→ THE DATA
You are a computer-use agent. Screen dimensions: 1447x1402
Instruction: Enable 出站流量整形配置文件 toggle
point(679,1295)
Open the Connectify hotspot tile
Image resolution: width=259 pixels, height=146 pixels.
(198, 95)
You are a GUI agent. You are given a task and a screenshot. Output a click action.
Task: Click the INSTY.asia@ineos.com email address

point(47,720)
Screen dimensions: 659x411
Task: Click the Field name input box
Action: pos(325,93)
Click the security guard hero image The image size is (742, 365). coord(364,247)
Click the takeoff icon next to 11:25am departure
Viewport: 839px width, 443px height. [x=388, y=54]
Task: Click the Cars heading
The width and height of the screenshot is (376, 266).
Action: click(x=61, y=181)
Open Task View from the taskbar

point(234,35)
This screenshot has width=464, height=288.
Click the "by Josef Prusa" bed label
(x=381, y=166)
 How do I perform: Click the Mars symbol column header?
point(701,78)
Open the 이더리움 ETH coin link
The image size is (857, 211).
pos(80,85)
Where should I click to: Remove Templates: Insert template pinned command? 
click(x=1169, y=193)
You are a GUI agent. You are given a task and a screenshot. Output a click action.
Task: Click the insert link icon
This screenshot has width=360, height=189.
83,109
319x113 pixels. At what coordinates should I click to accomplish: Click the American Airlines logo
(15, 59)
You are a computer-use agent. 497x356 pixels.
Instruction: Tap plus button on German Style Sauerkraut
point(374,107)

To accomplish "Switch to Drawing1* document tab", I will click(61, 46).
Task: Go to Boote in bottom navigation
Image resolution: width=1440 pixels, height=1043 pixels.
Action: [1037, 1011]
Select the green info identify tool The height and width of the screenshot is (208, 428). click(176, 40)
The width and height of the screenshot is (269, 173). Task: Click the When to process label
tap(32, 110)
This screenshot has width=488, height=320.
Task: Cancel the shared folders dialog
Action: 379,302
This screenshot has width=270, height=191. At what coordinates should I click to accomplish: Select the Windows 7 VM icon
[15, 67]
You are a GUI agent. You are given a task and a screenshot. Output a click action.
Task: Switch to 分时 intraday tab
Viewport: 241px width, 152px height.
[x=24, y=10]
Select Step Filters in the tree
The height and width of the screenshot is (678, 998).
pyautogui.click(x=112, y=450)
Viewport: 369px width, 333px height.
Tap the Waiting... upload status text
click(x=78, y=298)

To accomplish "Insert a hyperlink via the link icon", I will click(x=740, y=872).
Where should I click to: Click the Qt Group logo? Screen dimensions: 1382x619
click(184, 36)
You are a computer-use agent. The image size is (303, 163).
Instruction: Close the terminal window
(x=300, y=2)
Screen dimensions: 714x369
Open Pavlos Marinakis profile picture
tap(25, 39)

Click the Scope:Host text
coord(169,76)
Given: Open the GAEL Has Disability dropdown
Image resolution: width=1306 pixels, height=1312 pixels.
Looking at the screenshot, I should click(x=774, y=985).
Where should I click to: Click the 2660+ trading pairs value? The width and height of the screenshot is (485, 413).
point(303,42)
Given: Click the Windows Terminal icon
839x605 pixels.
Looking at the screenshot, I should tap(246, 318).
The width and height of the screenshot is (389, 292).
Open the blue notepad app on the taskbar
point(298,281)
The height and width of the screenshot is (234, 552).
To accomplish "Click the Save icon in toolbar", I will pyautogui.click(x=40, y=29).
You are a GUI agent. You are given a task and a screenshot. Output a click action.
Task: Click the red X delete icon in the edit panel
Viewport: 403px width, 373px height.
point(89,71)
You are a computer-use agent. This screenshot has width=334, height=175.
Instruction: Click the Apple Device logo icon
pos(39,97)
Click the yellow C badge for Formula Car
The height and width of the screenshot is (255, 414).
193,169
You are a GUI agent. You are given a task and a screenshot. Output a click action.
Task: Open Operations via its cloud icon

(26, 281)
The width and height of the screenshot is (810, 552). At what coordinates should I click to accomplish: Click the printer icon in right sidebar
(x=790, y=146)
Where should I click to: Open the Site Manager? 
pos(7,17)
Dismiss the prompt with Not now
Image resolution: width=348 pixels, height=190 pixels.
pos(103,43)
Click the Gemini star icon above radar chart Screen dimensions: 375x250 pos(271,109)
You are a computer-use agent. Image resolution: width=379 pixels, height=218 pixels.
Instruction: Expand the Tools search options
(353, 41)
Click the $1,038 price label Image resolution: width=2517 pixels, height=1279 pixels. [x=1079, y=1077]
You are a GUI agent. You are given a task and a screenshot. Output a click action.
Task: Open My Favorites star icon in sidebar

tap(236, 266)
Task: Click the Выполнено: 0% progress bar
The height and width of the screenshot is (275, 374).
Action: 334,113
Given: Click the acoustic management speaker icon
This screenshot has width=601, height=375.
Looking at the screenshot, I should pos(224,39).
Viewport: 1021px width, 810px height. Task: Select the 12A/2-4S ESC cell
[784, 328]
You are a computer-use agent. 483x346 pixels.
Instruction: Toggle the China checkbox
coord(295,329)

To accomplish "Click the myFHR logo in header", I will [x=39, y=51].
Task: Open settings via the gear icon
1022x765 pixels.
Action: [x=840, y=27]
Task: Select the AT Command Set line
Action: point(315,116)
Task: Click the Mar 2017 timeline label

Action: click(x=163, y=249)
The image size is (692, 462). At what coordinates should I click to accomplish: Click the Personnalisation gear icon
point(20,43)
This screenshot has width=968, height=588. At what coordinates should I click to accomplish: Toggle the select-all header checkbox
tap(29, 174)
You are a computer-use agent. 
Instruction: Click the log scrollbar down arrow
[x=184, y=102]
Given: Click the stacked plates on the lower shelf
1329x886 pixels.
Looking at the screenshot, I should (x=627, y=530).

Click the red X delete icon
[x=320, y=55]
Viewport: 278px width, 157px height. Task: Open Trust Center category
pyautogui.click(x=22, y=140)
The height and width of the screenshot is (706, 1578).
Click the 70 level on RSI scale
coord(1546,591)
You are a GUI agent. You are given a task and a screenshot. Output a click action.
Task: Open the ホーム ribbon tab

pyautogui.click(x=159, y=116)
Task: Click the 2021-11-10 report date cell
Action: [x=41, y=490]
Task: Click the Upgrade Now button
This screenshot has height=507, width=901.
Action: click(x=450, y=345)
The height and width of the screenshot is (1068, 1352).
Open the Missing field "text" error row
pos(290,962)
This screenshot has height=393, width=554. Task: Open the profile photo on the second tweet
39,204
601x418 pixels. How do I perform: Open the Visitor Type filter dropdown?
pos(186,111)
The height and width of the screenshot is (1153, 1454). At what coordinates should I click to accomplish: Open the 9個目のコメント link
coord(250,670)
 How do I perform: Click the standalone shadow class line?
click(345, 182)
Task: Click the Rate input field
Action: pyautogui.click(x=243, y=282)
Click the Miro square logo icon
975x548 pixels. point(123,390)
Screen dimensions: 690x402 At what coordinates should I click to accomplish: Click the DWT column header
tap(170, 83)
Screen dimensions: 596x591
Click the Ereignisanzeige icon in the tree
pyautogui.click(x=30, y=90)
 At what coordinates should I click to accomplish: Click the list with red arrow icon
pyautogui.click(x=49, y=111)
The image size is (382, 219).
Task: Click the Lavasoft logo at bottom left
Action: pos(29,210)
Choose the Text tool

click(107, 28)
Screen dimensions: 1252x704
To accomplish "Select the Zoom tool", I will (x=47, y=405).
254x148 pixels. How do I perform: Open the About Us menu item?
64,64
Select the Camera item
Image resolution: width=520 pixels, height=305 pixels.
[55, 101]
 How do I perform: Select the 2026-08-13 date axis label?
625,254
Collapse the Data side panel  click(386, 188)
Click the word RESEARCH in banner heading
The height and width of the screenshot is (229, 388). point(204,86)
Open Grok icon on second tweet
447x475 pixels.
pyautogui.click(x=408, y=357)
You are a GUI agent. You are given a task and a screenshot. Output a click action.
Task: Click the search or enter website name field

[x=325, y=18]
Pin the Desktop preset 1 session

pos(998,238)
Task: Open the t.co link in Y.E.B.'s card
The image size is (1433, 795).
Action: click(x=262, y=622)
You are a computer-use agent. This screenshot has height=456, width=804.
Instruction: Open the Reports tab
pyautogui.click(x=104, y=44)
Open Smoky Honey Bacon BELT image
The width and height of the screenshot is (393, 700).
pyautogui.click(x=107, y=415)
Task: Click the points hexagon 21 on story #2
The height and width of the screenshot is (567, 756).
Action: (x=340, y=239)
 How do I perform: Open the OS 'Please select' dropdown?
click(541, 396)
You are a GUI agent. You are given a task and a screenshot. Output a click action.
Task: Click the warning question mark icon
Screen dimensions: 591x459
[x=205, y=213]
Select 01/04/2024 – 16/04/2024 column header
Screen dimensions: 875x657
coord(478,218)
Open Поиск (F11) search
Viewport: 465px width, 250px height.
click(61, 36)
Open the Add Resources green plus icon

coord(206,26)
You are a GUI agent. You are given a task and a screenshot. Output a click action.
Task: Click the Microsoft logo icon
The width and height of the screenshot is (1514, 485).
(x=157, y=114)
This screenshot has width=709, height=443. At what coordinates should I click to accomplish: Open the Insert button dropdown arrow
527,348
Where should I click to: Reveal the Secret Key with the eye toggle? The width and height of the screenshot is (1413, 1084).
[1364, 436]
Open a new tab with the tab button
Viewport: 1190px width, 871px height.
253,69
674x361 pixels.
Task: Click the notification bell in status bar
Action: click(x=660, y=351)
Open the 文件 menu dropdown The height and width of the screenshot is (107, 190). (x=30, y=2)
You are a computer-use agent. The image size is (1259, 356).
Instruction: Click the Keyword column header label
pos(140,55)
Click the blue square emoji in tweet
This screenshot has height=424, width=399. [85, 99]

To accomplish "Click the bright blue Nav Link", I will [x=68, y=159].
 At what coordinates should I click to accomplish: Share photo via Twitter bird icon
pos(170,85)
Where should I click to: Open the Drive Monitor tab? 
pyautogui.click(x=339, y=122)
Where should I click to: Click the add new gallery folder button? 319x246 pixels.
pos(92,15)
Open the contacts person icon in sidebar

→ WORK TASK
As listed above, the lines from the line with "Viewport: 1190px width, 871px height." to the line with "You are a computer-use agent. The image size is (1259, 356)." are to be echoed exactly, with both ends included and nothing added.

→ WRITTEN RESPONSE
Viewport: 1190px width, 871px height.
253,69
674x361 pixels.
Task: Click the notification bell in status bar
Action: click(x=660, y=351)
Open the 文件 menu dropdown The height and width of the screenshot is (107, 190). (x=30, y=2)
You are a computer-use agent. The image size is (1259, 356).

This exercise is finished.